Intuition is sometimes referred to as the voice within or direction from one’s soul. Famed physicist, Albert Einstein once said, “The intellect has little to do on the road to discovery. There comes a leap in consciousness, call it intuition or what you will, and the solution comes to you and you don’t know why or how.”

As we travel along our way throughout life, we all have moments where we act or respond based on a gut feeling, or intuition, more than anything else. Just the same, there are moments where perhaps we ignore that gut feeling and lean toward the voice of reason and act or respond logically. Renowned poet William Wordsworth said, “Faith is a passionate intuition.”

In a letter to the Hebrews, St. Paul wrote:

“Faith is the realization of what is hoped for
and evidence of things not seen.
Because of it the ancients were well attested.
By faith we understand that the universe was ordered by the word of God,
so that what is visible came into being through the invisible.
By faith Abel offered to God a sacrifice greater than Cain’s.
Through this, he was attested to be righteous,
God bearing witness to his gifts,
and through this, though dead, he still speaks.
By faith Enoch was taken up so that he should not see death,
and he was found no more because God had taken him.
Before he was taken up, he was attested to have pleased God.
But without faith it is impossible to please him,
for anyone who approaches God must believe that he exists
and that he rewards those who seek him.
By faith Noah, warned about what was not yet seen,
with reverence built an ark for the salvation of his household.
Through this, he condemned the world
and inherited the righteousness that comes through faith.” (Hebrews 11:1-7)

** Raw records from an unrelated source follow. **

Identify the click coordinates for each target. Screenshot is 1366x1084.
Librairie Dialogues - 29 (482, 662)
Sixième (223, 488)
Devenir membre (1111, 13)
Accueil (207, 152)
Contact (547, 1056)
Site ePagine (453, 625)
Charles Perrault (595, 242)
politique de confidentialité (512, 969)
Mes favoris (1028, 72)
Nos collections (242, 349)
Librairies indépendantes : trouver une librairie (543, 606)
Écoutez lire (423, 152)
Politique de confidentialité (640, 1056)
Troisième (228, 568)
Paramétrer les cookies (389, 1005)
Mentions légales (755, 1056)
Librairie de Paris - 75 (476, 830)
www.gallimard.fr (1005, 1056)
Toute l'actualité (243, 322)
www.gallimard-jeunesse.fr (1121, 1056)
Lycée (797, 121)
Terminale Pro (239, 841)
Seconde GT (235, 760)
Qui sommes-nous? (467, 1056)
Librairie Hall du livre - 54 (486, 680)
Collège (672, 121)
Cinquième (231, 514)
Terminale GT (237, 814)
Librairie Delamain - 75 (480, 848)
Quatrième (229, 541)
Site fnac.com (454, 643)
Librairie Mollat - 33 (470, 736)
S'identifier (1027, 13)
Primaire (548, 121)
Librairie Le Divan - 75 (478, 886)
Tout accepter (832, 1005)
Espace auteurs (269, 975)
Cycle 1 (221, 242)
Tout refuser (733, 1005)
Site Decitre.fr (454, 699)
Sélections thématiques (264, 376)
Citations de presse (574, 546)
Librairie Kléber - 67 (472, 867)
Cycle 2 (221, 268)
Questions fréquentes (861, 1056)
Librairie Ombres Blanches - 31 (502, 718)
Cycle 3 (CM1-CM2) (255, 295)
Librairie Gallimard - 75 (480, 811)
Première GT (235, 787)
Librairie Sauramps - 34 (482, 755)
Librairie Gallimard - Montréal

Whatever one might believe, no matter how different one’s approach might be, we all have intuition. Both the wisdom and insight of intuition are planted within us, pushing through the soil that is knowledge and/or experience to the contrary, and budding at just the right time for just the right occasion, seeking to guide and protect us…to help us choose what is best. This occurs regardless of whether or not we consider and heed it.

While Albert Einstein, William Wordsworth, and St. Paul lived in different times and traveled in very different circles, they all lived with an awareness of that which is sacred and an openness to creation and innovation. They seem to have made every effort to reverence the fruit of the Vine, the work of their hands, and the dreams and longings of their souls. We are called to do the same.